# What you will do
Search the material for the word "agent" and copy every line in which it occurs.

# Supplied material
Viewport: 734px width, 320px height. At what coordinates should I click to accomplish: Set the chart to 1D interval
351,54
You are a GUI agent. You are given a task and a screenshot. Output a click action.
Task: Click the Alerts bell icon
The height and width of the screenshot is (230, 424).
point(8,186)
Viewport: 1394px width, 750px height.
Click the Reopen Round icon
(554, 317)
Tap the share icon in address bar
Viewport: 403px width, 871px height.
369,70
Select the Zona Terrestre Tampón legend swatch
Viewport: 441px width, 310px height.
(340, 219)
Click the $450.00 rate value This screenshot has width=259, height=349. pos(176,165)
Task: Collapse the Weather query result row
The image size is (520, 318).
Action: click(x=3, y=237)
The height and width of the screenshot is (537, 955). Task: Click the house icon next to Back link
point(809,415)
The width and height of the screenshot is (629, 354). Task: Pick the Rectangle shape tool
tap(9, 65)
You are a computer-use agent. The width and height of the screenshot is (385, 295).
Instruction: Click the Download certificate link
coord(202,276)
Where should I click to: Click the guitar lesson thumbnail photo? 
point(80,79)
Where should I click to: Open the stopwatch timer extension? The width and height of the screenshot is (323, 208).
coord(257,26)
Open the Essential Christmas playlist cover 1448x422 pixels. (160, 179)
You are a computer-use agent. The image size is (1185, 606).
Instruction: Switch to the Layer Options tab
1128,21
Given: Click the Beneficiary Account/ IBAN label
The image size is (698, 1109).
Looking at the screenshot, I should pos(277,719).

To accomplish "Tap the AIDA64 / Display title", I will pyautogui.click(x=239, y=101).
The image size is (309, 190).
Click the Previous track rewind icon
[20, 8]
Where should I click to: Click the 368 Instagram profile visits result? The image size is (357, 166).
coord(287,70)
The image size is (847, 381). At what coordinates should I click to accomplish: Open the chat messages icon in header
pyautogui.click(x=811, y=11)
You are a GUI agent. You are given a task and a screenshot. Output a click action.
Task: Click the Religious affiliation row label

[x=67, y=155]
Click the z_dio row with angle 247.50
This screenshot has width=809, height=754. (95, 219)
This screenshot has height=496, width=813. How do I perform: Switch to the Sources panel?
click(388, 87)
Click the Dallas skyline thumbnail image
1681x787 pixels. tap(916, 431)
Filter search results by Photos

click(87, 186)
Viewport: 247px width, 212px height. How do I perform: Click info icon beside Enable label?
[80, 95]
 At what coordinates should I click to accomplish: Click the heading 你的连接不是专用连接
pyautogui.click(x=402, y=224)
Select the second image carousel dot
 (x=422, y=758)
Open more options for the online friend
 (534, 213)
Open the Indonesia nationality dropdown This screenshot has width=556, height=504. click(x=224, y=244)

# Output below
You are a GUI agent. You are given a task and a screenshot. Output a click action.
You are a computer-use agent. The width and height of the screenshot is (385, 295).
You are a computer-use agent. The image size is (1185, 606).
You are a GUI agent. You are given a task and a screenshot. Output a click action.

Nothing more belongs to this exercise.